Berlin Charlottenburgg. Bronze Christoph Heinrich Fischer Active in Berlin in the first half of the 19th century, the artist created in 1833, this bronze belongs to the decoration of the gardens since then. Restored in 1998.
Berlin Glienicke Castle (originally on top of a fountain, now in the inner court of the castle). Bronze 1828, in a set-up inspired by the Weimar copy.
Bad Freienwalde (previously inside the castle, used to decorate a chimney-piece, and now standing in the gardens, in front of the castle). Iron Manufactured in 1795 by the foundry of Lauchhammer. Probably copied from the plaster cast figuring in the casts collection assembled by the painter Anton Rafael Mengs [1728-1779] and donated to the Albertinum of Dresden in 1785.

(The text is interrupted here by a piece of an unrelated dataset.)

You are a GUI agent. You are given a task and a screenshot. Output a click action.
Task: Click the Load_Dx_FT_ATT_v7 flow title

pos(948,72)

Weimar Iron Manufactured by the foundry of Lauchhammer. Displayed from 1796 near the HOLZHALLE of the Red Castle (Rotes Schloß). In 1824, the architect Clemens Wenzel Coudray [1775-1845] had it moved and set on a fountain in front of the Red Castle (Burgplatz), where it still stands today after having been restored in 1994/95.[3]
Weimar Goethe’s House. Plaster cast. Acquired in 1812 by Goethe himself, and is now on the landing of the first floor. Goethe wrote about this group : "Diese beyden Epheben waren mir immer höchst angenehm" (Goethe, 10.11.1812, letter to Heinrich Meyer)
Dresden Porzellansammlung, Inv. N° PE 434. Biscuit Christian Gottfried Jüchtzer [1752-1812] c. 35 cm high. The artist produced several exemplars of “Castor and Pollux” during his career in Meißen. Exhibited in the Japanisches Palais in the 19th century, today in the Zwinger.
Berlin Kunstgewerbemuseum, Room V. Porcelain Christian Gottfried Jüchtzer ca. 1790, about 35 cm high.
London British Museum Meissen porcelain Christian Gottfried Jüchtzer Inv. N° MME 2001, 3-4, 1. Dated 1788-89, acquired in 2001. Exhibited in Room 47, Showcase 1.